Every record, from first to last, should be written out again exactly.

** EXCERPTED DATA follows **

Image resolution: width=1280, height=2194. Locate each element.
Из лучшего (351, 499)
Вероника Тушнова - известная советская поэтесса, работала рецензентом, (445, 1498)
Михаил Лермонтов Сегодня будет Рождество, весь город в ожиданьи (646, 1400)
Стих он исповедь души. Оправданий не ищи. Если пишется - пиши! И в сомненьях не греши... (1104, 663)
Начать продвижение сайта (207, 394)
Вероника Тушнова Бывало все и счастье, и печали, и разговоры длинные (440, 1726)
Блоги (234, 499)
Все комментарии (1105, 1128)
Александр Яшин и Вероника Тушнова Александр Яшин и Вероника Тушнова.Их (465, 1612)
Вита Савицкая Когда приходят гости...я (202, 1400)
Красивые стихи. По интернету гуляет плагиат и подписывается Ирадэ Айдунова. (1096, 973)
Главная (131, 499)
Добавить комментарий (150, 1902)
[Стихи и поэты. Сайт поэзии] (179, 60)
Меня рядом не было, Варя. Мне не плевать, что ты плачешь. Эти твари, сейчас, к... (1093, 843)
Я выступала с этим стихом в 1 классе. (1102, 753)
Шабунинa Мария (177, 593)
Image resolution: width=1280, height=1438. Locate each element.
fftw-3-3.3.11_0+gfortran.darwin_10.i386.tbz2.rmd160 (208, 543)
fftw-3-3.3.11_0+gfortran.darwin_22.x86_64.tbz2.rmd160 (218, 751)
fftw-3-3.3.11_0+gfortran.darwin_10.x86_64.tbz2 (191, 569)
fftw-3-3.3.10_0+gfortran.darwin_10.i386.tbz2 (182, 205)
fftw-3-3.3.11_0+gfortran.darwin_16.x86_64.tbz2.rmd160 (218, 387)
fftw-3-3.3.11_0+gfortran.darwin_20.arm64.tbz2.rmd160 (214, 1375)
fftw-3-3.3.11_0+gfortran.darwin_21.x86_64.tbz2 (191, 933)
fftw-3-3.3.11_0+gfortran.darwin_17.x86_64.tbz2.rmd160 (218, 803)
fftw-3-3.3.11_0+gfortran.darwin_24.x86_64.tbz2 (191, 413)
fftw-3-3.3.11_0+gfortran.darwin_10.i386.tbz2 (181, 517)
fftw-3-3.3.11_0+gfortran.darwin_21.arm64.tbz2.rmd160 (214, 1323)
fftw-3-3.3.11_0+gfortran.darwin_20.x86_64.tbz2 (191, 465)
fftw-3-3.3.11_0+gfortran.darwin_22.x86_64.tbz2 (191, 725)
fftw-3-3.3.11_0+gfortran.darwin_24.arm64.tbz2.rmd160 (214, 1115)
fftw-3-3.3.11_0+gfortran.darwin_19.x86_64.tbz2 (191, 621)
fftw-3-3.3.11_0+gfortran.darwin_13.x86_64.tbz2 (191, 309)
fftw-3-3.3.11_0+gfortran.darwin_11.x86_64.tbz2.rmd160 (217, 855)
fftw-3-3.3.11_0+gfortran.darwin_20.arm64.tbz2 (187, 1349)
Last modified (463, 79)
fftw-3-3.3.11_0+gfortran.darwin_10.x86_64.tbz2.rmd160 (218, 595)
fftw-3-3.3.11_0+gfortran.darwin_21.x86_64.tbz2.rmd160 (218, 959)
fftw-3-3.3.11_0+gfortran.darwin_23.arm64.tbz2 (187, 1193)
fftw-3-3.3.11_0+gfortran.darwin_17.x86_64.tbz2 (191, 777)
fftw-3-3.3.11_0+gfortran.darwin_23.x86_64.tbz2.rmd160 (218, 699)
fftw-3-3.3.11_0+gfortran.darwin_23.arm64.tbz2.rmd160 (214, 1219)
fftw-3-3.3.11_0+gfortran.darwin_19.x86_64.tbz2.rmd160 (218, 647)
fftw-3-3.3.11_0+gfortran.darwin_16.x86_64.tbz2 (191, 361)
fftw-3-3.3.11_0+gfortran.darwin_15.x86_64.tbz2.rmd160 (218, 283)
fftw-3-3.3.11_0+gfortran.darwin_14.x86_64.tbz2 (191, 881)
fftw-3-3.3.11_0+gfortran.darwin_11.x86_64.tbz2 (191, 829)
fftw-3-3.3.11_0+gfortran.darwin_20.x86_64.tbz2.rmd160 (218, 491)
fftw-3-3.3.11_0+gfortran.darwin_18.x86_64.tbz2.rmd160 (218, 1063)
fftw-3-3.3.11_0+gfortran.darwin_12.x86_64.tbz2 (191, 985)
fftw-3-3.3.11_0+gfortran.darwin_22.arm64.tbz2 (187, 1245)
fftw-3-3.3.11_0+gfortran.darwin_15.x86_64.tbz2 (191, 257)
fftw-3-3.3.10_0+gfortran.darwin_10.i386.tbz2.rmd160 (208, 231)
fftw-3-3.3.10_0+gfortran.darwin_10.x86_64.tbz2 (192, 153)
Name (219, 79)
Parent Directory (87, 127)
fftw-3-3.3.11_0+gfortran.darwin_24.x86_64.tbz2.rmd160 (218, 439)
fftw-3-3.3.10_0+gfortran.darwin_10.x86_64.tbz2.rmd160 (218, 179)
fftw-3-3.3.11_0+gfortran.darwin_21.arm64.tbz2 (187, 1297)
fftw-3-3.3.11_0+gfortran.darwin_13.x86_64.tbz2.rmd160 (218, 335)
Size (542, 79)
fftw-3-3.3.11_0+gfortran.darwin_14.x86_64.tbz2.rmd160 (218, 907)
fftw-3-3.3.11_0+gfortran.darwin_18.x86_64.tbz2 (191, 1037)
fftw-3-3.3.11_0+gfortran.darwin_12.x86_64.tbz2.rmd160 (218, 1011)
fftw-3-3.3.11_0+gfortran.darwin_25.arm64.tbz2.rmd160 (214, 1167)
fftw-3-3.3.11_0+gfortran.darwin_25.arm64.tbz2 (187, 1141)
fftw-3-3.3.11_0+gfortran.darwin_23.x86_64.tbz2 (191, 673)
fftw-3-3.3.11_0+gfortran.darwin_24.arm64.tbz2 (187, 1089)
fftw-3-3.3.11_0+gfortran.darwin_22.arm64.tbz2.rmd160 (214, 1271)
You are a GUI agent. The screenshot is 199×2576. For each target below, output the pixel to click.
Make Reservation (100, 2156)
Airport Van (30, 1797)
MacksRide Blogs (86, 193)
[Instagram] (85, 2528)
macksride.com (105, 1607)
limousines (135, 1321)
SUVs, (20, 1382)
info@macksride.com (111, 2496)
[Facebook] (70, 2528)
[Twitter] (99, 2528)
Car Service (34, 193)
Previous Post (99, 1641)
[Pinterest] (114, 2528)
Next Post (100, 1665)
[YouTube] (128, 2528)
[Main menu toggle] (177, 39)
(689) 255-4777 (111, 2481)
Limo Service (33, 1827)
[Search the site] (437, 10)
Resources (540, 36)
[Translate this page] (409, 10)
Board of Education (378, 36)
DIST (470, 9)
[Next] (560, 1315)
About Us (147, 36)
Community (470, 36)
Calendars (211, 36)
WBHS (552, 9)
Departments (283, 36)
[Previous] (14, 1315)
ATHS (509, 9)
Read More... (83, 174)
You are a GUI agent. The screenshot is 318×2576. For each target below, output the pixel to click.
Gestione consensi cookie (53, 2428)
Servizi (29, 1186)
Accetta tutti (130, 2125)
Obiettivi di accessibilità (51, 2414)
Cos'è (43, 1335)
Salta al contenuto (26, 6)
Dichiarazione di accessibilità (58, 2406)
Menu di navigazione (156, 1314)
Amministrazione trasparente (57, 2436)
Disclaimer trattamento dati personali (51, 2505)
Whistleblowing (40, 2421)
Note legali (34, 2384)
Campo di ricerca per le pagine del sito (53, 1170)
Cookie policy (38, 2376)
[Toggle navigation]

** End of EXCERPTED DATA **

**TASK SOLUTION**
Image resolution: width=1280, height=2194. Locate each element.
Из лучшего (351, 499)
Вероника Тушнова - известная советская поэтесса, работала рецензентом, (445, 1498)
Михаил Лермонтов Сегодня будет Рождество, весь город в ожиданьи (646, 1400)
Стих он исповедь души. Оправданий не ищи. Если пишется - пиши! И в сомненьях не греши... (1104, 663)
Начать продвижение сайта (207, 394)
Вероника Тушнова Бывало все и счастье, и печали, и разговоры длинные (440, 1726)
Блоги (234, 499)
Все комментарии (1105, 1128)
Александр Яшин и Вероника Тушнова Александр Яшин и Вероника Тушнова.Их (465, 1612)
Вита Савицкая Когда приходят гости...я (202, 1400)
Красивые стихи. По интернету гуляет плагиат и подписывается Ирадэ Айдунова. (1096, 973)
Главная (131, 499)
Добавить комментарий (150, 1902)
[Стихи и поэты. Сайт поэзии] (179, 60)
Меня рядом не было, Варя. Мне не плевать, что ты плачешь. Эти твари, сейчас, к... (1093, 843)
Я выступала с этим стихом в 1 классе. (1102, 753)
Шабунинa Мария (177, 593)
Image resolution: width=1280, height=1438. Locate each element.
fftw-3-3.3.11_0+gfortran.darwin_10.i386.tbz2.rmd160 (208, 543)
fftw-3-3.3.11_0+gfortran.darwin_22.x86_64.tbz2.rmd160 (218, 751)
fftw-3-3.3.11_0+gfortran.darwin_10.x86_64.tbz2 (191, 569)
fftw-3-3.3.10_0+gfortran.darwin_10.i386.tbz2 (182, 205)
fftw-3-3.3.11_0+gfortran.darwin_16.x86_64.tbz2.rmd160 (218, 387)
fftw-3-3.3.11_0+gfortran.darwin_20.arm64.tbz2.rmd160 (214, 1375)
fftw-3-3.3.11_0+gfortran.darwin_21.x86_64.tbz2 (191, 933)
fftw-3-3.3.11_0+gfortran.darwin_17.x86_64.tbz2.rmd160 (218, 803)
fftw-3-3.3.11_0+gfortran.darwin_24.x86_64.tbz2 (191, 413)
fftw-3-3.3.11_0+gfortran.darwin_10.i386.tbz2 (181, 517)
fftw-3-3.3.11_0+gfortran.darwin_21.arm64.tbz2.rmd160 (214, 1323)
fftw-3-3.3.11_0+gfortran.darwin_20.x86_64.tbz2 (191, 465)
fftw-3-3.3.11_0+gfortran.darwin_22.x86_64.tbz2 (191, 725)
fftw-3-3.3.11_0+gfortran.darwin_24.arm64.tbz2.rmd160 (214, 1115)
fftw-3-3.3.11_0+gfortran.darwin_19.x86_64.tbz2 (191, 621)
fftw-3-3.3.11_0+gfortran.darwin_13.x86_64.tbz2 (191, 309)
fftw-3-3.3.11_0+gfortran.darwin_11.x86_64.tbz2.rmd160 (217, 855)
fftw-3-3.3.11_0+gfortran.darwin_20.arm64.tbz2 (187, 1349)
Last modified (463, 79)
fftw-3-3.3.11_0+gfortran.darwin_10.x86_64.tbz2.rmd160 (218, 595)
fftw-3-3.3.11_0+gfortran.darwin_21.x86_64.tbz2.rmd160 (218, 959)
fftw-3-3.3.11_0+gfortran.darwin_23.arm64.tbz2 (187, 1193)
fftw-3-3.3.11_0+gfortran.darwin_17.x86_64.tbz2 (191, 777)
fftw-3-3.3.11_0+gfortran.darwin_23.x86_64.tbz2.rmd160 (218, 699)
fftw-3-3.3.11_0+gfortran.darwin_23.arm64.tbz2.rmd160 (214, 1219)
fftw-3-3.3.11_0+gfortran.darwin_19.x86_64.tbz2.rmd160 (218, 647)
fftw-3-3.3.11_0+gfortran.darwin_16.x86_64.tbz2 (191, 361)
fftw-3-3.3.11_0+gfortran.darwin_15.x86_64.tbz2.rmd160 (218, 283)
fftw-3-3.3.11_0+gfortran.darwin_14.x86_64.tbz2 (191, 881)
fftw-3-3.3.11_0+gfortran.darwin_11.x86_64.tbz2 (191, 829)
fftw-3-3.3.11_0+gfortran.darwin_20.x86_64.tbz2.rmd160 (218, 491)
fftw-3-3.3.11_0+gfortran.darwin_18.x86_64.tbz2.rmd160 (218, 1063)
fftw-3-3.3.11_0+gfortran.darwin_12.x86_64.tbz2 (191, 985)
fftw-3-3.3.11_0+gfortran.darwin_22.arm64.tbz2 (187, 1245)
fftw-3-3.3.11_0+gfortran.darwin_15.x86_64.tbz2 (191, 257)
fftw-3-3.3.10_0+gfortran.darwin_10.i386.tbz2.rmd160 (208, 231)
fftw-3-3.3.10_0+gfortran.darwin_10.x86_64.tbz2 (192, 153)
Name (219, 79)
Parent Directory (87, 127)
fftw-3-3.3.11_0+gfortran.darwin_24.x86_64.tbz2.rmd160 (218, 439)
fftw-3-3.3.10_0+gfortran.darwin_10.x86_64.tbz2.rmd160 (218, 179)
fftw-3-3.3.11_0+gfortran.darwin_21.arm64.tbz2 (187, 1297)
fftw-3-3.3.11_0+gfortran.darwin_13.x86_64.tbz2.rmd160 (218, 335)
Size (542, 79)
fftw-3-3.3.11_0+gfortran.darwin_14.x86_64.tbz2.rmd160 (218, 907)
fftw-3-3.3.11_0+gfortran.darwin_18.x86_64.tbz2 (191, 1037)
fftw-3-3.3.11_0+gfortran.darwin_12.x86_64.tbz2.rmd160 (218, 1011)
fftw-3-3.3.11_0+gfortran.darwin_25.arm64.tbz2.rmd160 (214, 1167)
fftw-3-3.3.11_0+gfortran.darwin_25.arm64.tbz2 (187, 1141)
fftw-3-3.3.11_0+gfortran.darwin_23.x86_64.tbz2 (191, 673)
fftw-3-3.3.11_0+gfortran.darwin_24.arm64.tbz2 (187, 1089)
fftw-3-3.3.11_0+gfortran.darwin_22.arm64.tbz2.rmd160 (214, 1271)
You are a GUI agent. The screenshot is 199×2576. For each target below, output the pixel to click.
Make Reservation (100, 2156)
Airport Van (30, 1797)
MacksRide Blogs (86, 193)
[Instagram] (85, 2528)
macksride.com (105, 1607)
limousines (135, 1321)
SUVs, (20, 1382)
info@macksride.com (111, 2496)
[Facebook] (70, 2528)
[Twitter] (99, 2528)
Car Service (34, 193)
Previous Post (99, 1641)
[Pinterest] (114, 2528)
Next Post (100, 1665)
[YouTube] (128, 2528)
[Main menu toggle] (177, 39)
(689) 255-4777 (111, 2481)
Limo Service (33, 1827)
[Search the site] (437, 10)
Resources (540, 36)
[Translate this page] (409, 10)
Board of Education (378, 36)
DIST (470, 9)
[Next] (560, 1315)
About Us (147, 36)
Community (470, 36)
Calendars (211, 36)
WBHS (552, 9)
Departments (283, 36)
[Previous] (14, 1315)
ATHS (509, 9)
Read More... (83, 174)
You are a GUI agent. The screenshot is 318×2576. For each target below, output the pixel to click.
Gestione consensi cookie (53, 2428)
Servizi (29, 1186)
Accetta tutti (130, 2125)
Obiettivi di accessibilità (51, 2414)
Cos'è (43, 1335)
Salta al contenuto (26, 6)
Dichiarazione di accessibilità (58, 2406)
Menu di navigazione (156, 1314)
Amministrazione trasparente (57, 2436)
Disclaimer trattamento dati personali (51, 2505)
Whistleblowing (40, 2421)
Note legali (34, 2384)
Campo di ricerca per le pagine del sito (53, 1170)
Cookie policy (38, 2376)
[Toggle navigation]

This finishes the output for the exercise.